Friday, 22 November 2013

Taxi for the 'gateway effect'

In September, prohibitionist bampots like Stan Glantz gleefully latched onto a Centers for Disease Control report which showed rising e-cigarette use amongst minors, albeit at a very low prevalence. Spurred on by the CDC's director, Tom Frieden, they resurrected the hoary old gateway hypothesis.

“Many teens who start with e-cigarettes may be condemned to struggling with a lifelong addiction to nicotine and conventional cigarettes,” CDC Director Tom Frieden worried. In a Medscape interview a few weeks later, Frieden suggested that fear had already materialized, asserting that “many kids are starting out with e-cigarettes and then going on to smoke conventional cigarettes.” 

However, as Jacob Sullum reports, this is not a theory that stands up against the facts.

Yet the CDC’s data, which came from the 2012 National Youth Tobacco Survey (NYTS), did not support that claim. In fact, nine out of 10 high school students who reported vaping in the previous month were already cigarette smokers, suggesting that the increase in e-cigarette consumption might signal successful harm reduction. 

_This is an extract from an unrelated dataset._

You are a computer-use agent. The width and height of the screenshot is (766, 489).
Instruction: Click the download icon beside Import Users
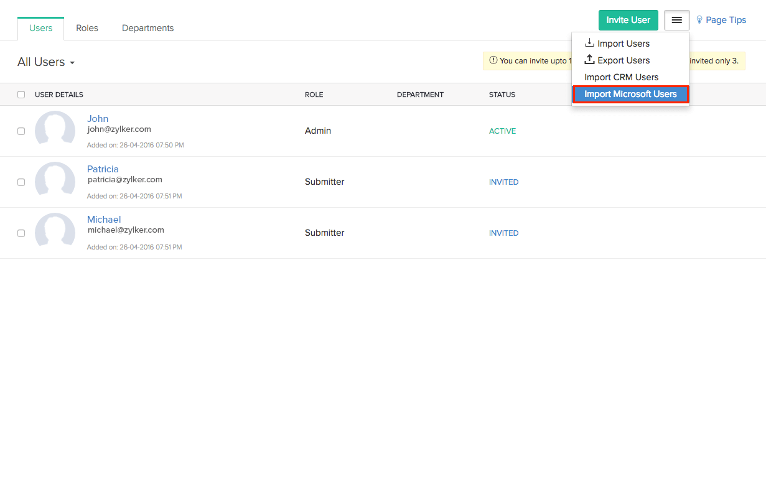tap(589, 43)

New evidence has fired another bullet into the gateway theory's zombified corpse..

Last week the CDC reported additional NYTS data that further undermine Frieden’s claim, showing that smoking among teenagers fell as vaping rose.

Between 2011 and 2012, when the share of middle school students who reported using e-cigarette in the previous month rose from 0.6 percent to 1.1 percent, the share reporting past-month consumption of conventional cigarettes fell from 4.3 percent to 3.5 percent. Among high school students, past-month e-cigarette use rose from 1.5 percent to 2.8 percent, while past-month consumption of tobacco cigarettes fell from 15.8 percent to 14 percent. Although these trends do not necessarily mean e-cigarettes are responsible for the decline in smoking, the numbers hardly seem consistent with the story Frieden is eager to tell: that the availability of e-cigarettes is leading to more smoking than would otherwise occur.

Don't expect Glantz or his chums to bother mentioning any of this inconvenient information as they continue their jihad against vapers.